WHAT TO PRODUCE:
Of the entries below, return only those lines from the line with "Constantin Căliman (410, 796)" to the line with "Transmisii concursuri (679, 2283)", exactly, both included.

Start of MATERIAL FOR THIS TASK

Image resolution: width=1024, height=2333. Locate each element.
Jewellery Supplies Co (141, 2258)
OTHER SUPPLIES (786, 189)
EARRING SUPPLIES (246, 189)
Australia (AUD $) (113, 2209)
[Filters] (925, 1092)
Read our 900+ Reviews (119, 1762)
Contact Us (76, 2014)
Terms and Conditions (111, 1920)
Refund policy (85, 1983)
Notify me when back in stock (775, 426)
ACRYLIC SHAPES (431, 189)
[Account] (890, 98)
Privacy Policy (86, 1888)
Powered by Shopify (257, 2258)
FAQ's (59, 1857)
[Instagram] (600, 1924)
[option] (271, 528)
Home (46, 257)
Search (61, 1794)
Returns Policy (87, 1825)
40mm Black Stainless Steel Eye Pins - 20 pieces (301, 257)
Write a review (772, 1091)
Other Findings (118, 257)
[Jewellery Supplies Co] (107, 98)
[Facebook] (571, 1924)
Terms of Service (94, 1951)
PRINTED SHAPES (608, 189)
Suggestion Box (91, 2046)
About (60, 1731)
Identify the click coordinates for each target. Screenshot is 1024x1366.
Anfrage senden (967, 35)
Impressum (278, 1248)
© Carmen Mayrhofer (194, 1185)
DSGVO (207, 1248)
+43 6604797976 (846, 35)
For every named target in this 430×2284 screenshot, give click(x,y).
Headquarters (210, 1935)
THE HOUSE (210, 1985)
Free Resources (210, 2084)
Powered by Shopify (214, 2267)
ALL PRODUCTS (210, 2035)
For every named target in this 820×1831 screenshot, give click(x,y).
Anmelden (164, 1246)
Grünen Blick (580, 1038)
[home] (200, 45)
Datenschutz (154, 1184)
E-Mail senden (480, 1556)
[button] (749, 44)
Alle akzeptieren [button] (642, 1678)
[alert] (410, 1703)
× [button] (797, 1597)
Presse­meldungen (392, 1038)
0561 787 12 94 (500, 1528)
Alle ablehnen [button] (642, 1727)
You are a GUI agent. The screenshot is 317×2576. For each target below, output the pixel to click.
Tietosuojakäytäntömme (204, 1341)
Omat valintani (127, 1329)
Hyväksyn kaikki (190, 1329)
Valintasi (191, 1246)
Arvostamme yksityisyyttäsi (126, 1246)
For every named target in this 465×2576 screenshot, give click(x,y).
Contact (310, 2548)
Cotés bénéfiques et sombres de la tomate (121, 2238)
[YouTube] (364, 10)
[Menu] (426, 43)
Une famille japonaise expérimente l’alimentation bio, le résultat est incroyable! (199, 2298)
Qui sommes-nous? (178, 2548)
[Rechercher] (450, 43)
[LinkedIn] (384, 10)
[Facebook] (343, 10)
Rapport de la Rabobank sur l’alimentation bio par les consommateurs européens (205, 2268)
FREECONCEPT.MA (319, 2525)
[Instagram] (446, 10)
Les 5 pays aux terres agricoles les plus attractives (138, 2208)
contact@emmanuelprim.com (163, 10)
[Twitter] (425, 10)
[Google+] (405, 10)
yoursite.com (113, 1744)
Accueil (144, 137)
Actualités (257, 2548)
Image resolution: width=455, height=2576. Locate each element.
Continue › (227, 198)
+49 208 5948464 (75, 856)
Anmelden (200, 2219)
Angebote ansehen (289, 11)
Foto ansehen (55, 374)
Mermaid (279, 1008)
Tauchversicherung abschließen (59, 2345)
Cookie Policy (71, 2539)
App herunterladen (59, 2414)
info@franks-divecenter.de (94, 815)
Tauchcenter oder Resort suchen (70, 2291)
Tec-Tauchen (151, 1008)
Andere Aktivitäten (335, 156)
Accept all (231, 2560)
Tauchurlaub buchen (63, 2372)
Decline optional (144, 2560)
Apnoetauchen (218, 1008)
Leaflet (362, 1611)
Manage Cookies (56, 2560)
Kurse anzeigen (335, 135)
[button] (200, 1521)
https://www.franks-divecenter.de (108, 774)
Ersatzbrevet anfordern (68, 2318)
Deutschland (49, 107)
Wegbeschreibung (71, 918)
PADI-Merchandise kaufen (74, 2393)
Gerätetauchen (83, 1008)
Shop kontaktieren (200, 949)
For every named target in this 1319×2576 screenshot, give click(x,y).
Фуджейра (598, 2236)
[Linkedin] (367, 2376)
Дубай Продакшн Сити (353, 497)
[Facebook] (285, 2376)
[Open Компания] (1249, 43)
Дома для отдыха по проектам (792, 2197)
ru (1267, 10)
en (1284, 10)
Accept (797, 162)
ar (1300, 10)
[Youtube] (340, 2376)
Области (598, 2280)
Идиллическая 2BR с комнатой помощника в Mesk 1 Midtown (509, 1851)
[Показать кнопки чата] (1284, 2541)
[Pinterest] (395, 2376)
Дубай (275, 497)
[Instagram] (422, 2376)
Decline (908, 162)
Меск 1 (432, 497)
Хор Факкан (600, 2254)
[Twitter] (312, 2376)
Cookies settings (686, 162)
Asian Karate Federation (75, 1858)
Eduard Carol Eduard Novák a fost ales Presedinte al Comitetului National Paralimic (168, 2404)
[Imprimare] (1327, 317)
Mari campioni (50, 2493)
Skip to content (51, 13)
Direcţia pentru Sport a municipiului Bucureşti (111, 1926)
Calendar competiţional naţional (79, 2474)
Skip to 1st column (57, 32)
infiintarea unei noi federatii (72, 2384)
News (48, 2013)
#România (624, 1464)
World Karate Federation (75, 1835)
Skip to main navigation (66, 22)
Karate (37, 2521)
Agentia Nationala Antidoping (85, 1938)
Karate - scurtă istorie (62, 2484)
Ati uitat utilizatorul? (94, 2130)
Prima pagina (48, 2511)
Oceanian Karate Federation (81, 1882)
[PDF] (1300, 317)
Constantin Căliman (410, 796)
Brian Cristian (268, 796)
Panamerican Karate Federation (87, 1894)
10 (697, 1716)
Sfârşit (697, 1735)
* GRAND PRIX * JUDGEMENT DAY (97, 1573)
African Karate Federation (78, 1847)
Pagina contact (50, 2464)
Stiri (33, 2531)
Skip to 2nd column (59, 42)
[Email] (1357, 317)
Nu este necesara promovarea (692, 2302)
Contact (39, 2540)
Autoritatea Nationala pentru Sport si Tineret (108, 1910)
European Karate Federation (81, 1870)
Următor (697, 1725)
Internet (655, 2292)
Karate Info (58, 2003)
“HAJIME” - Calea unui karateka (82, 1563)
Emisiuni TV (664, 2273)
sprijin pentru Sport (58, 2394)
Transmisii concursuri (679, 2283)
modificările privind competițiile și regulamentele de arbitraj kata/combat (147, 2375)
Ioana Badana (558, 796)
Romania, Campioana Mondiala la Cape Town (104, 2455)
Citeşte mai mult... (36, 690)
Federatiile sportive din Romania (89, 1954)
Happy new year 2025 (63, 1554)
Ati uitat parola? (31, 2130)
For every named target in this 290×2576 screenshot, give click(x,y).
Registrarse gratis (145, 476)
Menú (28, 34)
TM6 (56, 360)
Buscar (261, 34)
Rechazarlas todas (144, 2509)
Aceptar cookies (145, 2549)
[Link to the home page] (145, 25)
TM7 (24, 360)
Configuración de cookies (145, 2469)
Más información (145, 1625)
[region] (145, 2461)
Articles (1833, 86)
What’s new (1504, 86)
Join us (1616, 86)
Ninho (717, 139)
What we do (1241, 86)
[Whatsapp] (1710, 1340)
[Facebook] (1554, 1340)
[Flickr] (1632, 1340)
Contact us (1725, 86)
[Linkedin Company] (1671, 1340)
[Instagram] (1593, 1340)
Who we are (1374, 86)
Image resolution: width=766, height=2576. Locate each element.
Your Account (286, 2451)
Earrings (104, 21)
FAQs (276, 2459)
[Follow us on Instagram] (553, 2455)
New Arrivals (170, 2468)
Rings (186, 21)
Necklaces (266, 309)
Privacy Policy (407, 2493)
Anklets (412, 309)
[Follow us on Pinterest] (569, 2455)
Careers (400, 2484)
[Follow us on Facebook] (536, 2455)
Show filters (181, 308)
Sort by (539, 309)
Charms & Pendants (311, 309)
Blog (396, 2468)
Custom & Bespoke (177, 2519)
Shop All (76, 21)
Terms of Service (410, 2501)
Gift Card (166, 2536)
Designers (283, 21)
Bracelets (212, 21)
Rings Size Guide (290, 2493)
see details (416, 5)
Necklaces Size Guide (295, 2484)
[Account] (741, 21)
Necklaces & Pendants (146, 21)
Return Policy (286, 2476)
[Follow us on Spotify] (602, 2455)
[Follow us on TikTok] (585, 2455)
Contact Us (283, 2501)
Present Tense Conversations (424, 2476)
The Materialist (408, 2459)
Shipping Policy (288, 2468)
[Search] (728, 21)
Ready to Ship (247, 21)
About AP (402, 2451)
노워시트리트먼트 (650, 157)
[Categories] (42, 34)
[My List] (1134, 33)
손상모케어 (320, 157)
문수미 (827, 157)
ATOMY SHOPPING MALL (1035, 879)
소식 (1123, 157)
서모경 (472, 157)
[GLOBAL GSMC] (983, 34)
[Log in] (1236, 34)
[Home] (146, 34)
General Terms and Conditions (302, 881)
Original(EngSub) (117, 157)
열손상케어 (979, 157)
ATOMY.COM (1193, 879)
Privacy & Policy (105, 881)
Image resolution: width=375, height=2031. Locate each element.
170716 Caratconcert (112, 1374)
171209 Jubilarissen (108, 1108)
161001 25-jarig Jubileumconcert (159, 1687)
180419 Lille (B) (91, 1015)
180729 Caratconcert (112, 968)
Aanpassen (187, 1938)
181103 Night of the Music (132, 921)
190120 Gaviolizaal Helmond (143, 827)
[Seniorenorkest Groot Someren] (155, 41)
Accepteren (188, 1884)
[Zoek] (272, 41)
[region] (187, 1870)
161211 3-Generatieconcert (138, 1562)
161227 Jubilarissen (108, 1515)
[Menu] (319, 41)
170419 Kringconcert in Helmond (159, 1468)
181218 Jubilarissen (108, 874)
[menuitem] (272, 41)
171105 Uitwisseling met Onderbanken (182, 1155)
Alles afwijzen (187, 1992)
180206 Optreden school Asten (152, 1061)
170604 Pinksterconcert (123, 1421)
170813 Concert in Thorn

End of MATERIAL FOR THIS TASK

WRITTEN ANSWER:
Constantin Căliman (410, 796)
Brian Cristian (268, 796)
Panamerican Karate Federation (87, 1894)
10 (697, 1716)
Sfârşit (697, 1735)
* GRAND PRIX * JUDGEMENT DAY (97, 1573)
African Karate Federation (78, 1847)
Pagina contact (50, 2464)
Stiri (33, 2531)
Skip to 2nd column (59, 42)
[Email] (1357, 317)
Nu este necesara promovarea (692, 2302)
Contact (39, 2540)
Autoritatea Nationala pentru Sport si Tineret (108, 1910)
European Karate Federation (81, 1870)
Următor (697, 1725)
Internet (655, 2292)
Karate Info (58, 2003)
“HAJIME” - Calea unui karateka (82, 1563)
Emisiuni TV (664, 2273)
sprijin pentru Sport (58, 2394)
Transmisii concursuri (679, 2283)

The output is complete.